Como a mudança afeta o fluxo de caixa das empresas
Mesmo sendo uma mudança voltada ao IRPF, a nova regra afeta diretamente a saúde financeira das empresas. Sem IR retido no pró-labore, o valor líquido do sócio aumenta, reduzindo a necessidade de inflar o salário bruto apenas para cobrir impostos. Diego destaca como isso melhora o planejamento financeiro:
“Com a isenção de IR até R$ 5 mil, o valor do imposto de renda do pró-labore que antes era retido na fonte (IRRF) passa a ser integralmente depositado na conta do sócio. Isso permite que a empresa gaste menos com a remuneração do sócio para garantir o mesmo poder de compra, liberando recursos no caixa da pessoa jurídica (PJ) para novos investimentos.”
Ele destaca que a previsibilidade gerada pelas novas faixas também ajuda no planejamento financeiro dos pequenos negócios.
Empresas podem recalibrar salários?
Com a mudança na tributação sobre rendas mais baixas, algumas empresas podem optar por reorganizar salários e benefícios para aproveitar melhor a faixa de isenção. Segundo Diego, esse movimento é natural no mercado:
“Existe a possibilidade das empresas reavaliarem as composições salariais e benefícios, para alinhamento com sua estratégia interna de remuneração. As empresas possivelmente buscarão formas de estruturar a remuneração para manter o salário base do empregado dentro da faixa de isenção.”
Diferenças entre MEI, microempresas e empresas de pequeno porte
O impacto final da isenção do Imposto de Renda depende do tipo de negócio e do regime tributário adotado. MEIs, microempresas e empresas de pequeno porte sentem os efeitos de formas distintas, principalmente no pró-labore e na distribuição de lucros.

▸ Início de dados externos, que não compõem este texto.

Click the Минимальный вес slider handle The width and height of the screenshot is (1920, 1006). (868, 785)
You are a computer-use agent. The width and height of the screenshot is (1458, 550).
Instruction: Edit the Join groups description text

Diego compara os cenários:
“No caso do MEI, o regime de tributação não é alterado… já as microempresas e empresas de pequeno porte têm maior benefício em relação ao pró-labore, pois o sócio até R$ 5 mil fica isento e quem recebe entre R$ 5.001 e R$ 7.350 paga menos imposto.”
Para quem retira dividendos acima de R$ 50 mil ou possui renda anual acima de R$ 600 mil, valerá a nova alíquota de 10%.